(Ex-)Sprachendienst produziert ein Theaterstück mit der GEMS

Die „Transnationale Geschichte“ ist eine Art der Geschichtsschreibung, die die nationalstaatlich begrenzte und definierte Geschichtsdeutung überschreitet und die Ausrichtung der Geschichte global(er) betrachtet. Die EU hat sich dieser Thematik angenommen und über das ERASMUS+ Bildungsprojekt Gelder für ein regionales Projekt bereitgestellt.

Seit 2009 hat der Sprachendienst Konstanz mit europäischen PartnerInnen in der Erwachsenenbildung kooperiert und darüber wiederholt auch auf seemoz berichtet. Seit Ende 2021 gibt es die Sprachenschule nicht mehr, aber es gibt noch ein EU-Projekt, das bis August 2023 läuft. Für dieses wurde eine neue Heimat gefunden, das Kulturzentrum GEMS in Singen, welches unter anderem für seine Theaterarbeit weit über die Region hinaus bekannt ist. Erinnert sei nur an die Stücke von Gerhard Zahner „Aby Warburg“, „Die Reis“, „Verlorene Bilder“ und die beeindruckende Theaterarbeit mit benachteiligten Jugendlichen und Schulen.

Transnational History – Transnationale Ansätze und multi-perspektivische Methoden in der Geschichtsvermittlung

Das ERASMUS+ Bildungsprojekt für die Erwachsenenbildung – als Kooperation von sieben Partnern in sechs europäischen Ländern (Belgien, Deutschland, Kroatien, Österreich, Polen, Schweden) – geht der Frage nach, wie in Europa vor dem Hintergrund der heterogenen ethnischen und nationalen Zusammensetzung von Lerngruppen Geschichte vermittelt werden kann. Abgesehen von lang ansässigen ethnischen Minderheiten hat die Globalisierung zur Migration innerhalb Europas, aber auch zu räumlichen Bewegungen von Menschen aus außereuropäischen Ländern in die EU beigetragen. Dazu kommen geflüchtete Menschen aus verschiedensten Teilen der Welt, die in den Mitgliedsländern Aufnahme gefunden haben.

Ein Großteil der Personen im europäischen Bildungssystem bringt vielfältige transnationale Erfahrungen mit, die in einem eng gefassten nationalen Geschichtsunterricht keinen Platz finden. Historische Ereignisse und Entwicklungen müssen transnational und multiperspektivisch aufgearbeitet und vermittelt werden. Ziel des Projekts ist es, verschiedene Methoden einer Geschichtsvermittlung, die transnationale und multiperspektivische Fragestellungen berücksichtigt, auszuprobieren und Anleitungen für den Unterricht auszuarbeiten.

Jedes Partnerland hat ein Thema gewählt, das Teil der eigenen Geschichte ist.
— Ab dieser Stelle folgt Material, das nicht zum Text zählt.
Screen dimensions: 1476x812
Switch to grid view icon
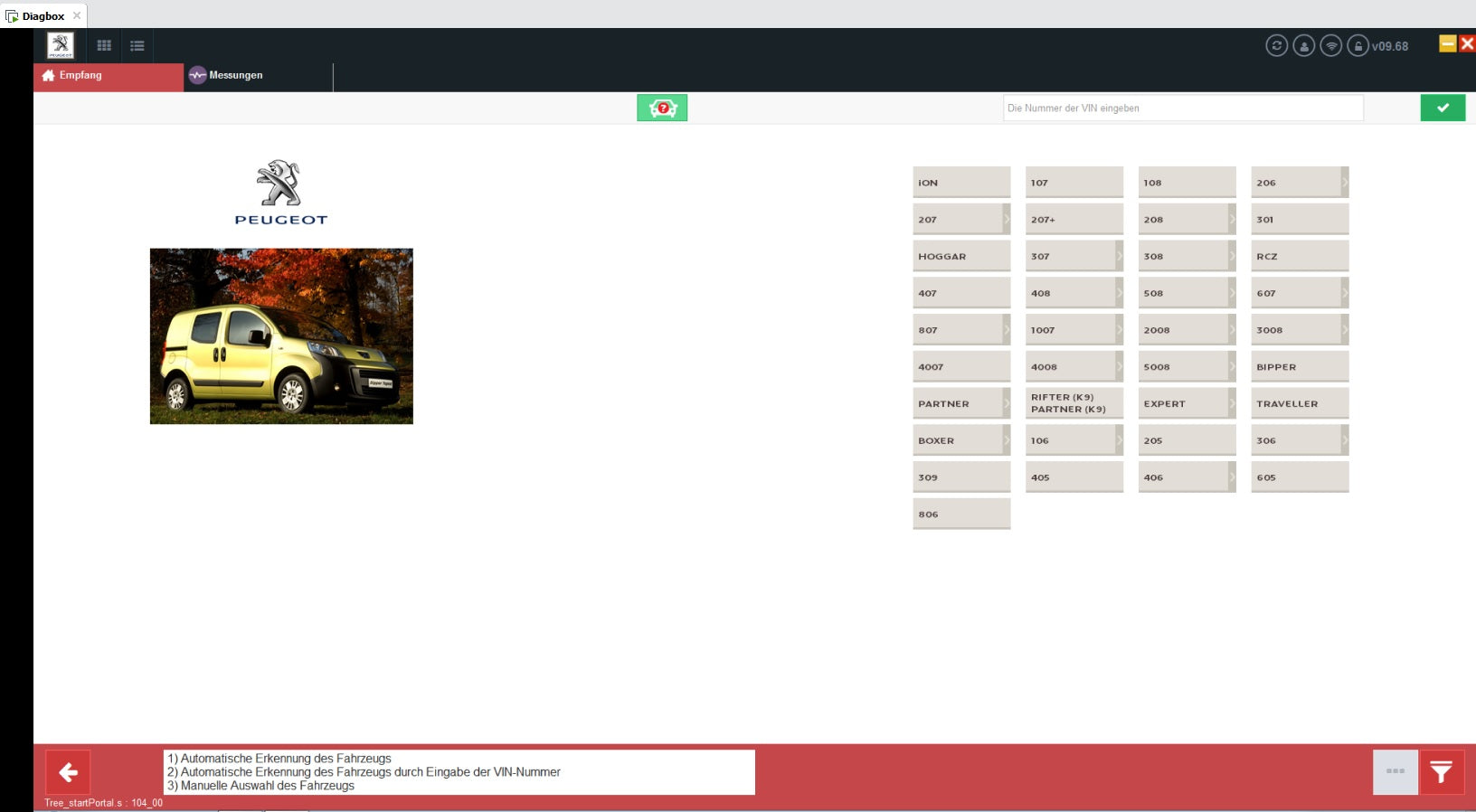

Belgien befasst sich mit seiner Kolonialgeschichte und der heutigen musealen Darstellung dieses düsteren Kapitels. Deutschland hat als Schwerpunkt den Themenkomplex Flucht und Vertreibung nach 1945. Kroatien geht zurück in die Zeit des Zweiten Weltkriegs und arbeitet die Folgen der italienischen Besatzung für die Bevölkerung auf. Die slowenische Minderheit in Kärnten ist Thema des österreichischen Partners. Im März 1968 erlebte Polen erneut antisemitische Umtriebe, die in den Jahren bis 1972 zu einer Massenemigration von polnischen Jüdinnen und Juden, insbesondere nach Israel und Schweden, führten. Eine innereuropäische Migration, nämlich die Arbeitsmigration von Griechenland nach Schweden in den sechziger Jahren, hat der schwedische Partner als seinen Schwerpunkt gewählt.

Die Methoden verschränken sozial- und geisteswissenschaftliche Zugänge mit künstlerischen Ausdrucksweisen: in Form von Videoclips, einer Ausstellung und einer Theateraufführung. Basis dafür bilden – in Anlehnung an die Herangehensweise der Oral History – biografische Interviews mit ZeitzeugInnen. Das Führen, Bearbeiten und Editieren biografischer Interviews für Ausstellungen, Videoclips und Theaterproduktionen steht im Mittelpunkt des Projekts.

Die Ausstellung wird im Mai 2023 zeitgleich in Konavle (Kroatien) und Norrköping (Schweden) gezeigt. Das Theaterstück wird derzeit unter Anleitung des Theaterpädagogen Albert Bahmann entwickelt und im Juni 2023 in der GEMS uraufgeführt. Die entsprechenden Termine werden rechtzeitig veröffentlicht.